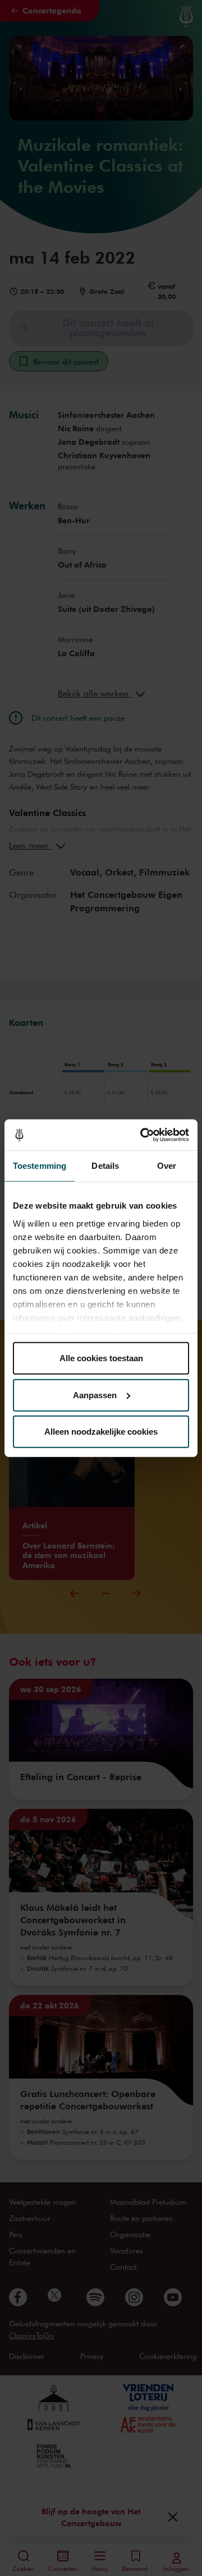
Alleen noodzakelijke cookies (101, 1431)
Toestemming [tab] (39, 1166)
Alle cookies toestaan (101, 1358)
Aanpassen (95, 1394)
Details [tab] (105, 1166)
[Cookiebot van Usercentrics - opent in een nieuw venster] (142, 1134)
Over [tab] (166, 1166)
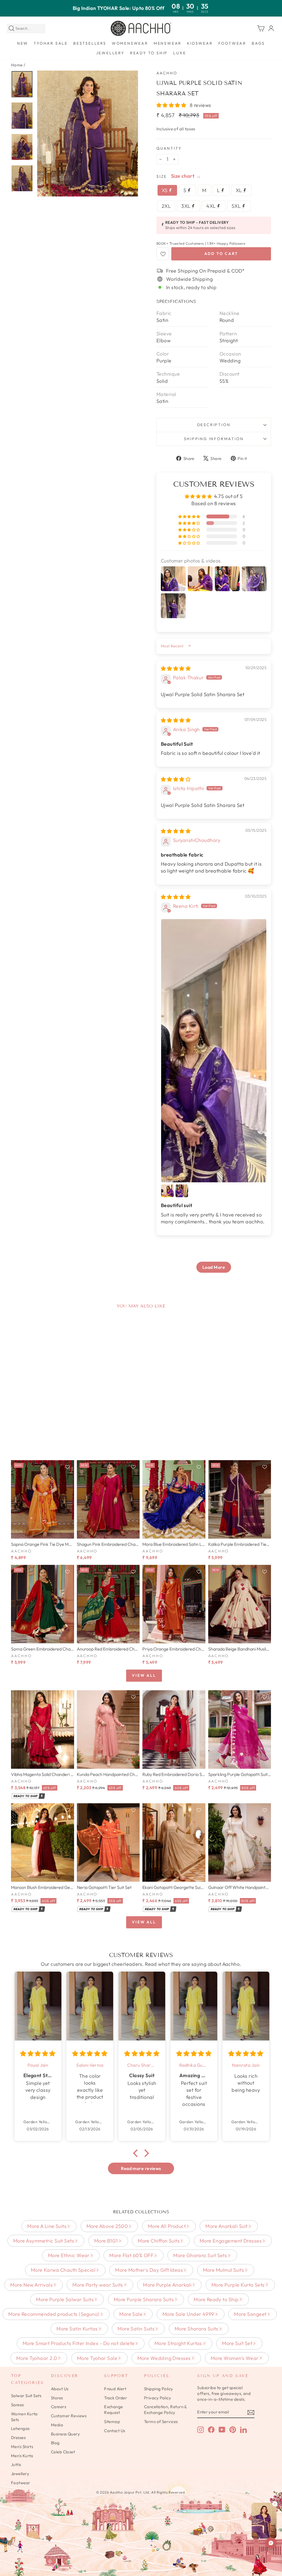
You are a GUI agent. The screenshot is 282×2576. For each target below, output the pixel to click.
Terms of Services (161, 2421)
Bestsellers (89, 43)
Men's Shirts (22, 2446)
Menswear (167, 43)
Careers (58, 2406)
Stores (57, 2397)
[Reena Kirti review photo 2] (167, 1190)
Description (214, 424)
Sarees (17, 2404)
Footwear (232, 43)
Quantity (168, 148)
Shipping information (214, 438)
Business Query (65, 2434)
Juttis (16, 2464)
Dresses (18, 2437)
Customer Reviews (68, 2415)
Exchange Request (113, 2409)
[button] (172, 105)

■ **Activity**: An exact repetition of all the records above is required, excluding the pictures.

■ **Response box**:
Alleen noodzakelijke cookies (101, 1431)
Toestemming [tab] (39, 1166)
Alle cookies toestaan (101, 1358)
Aanpassen (95, 1394)
Details [tab] (105, 1166)
[Cookiebot van Usercentrics - opent in een nieuw venster] (142, 1134)
Over [tab] (166, 1166)
You are a GUI agent. The screenshot is 282×2576. For each target below, output the pixel to click.
Terms of Services (161, 2421)
Bestsellers (89, 43)
Men's Shirts (22, 2446)
Menswear (167, 43)
Careers (58, 2406)
Stores (57, 2397)
[Reena Kirti review photo 2] (167, 1190)
Description (214, 424)
Sarees (17, 2404)
Footwear (232, 43)
Quantity (168, 148)
Shipping information (214, 438)
Business Query (65, 2434)
Juttis (16, 2464)
Dresses (18, 2437)
Customer Reviews (68, 2415)
Exchange Request (113, 2409)
[button] (172, 105)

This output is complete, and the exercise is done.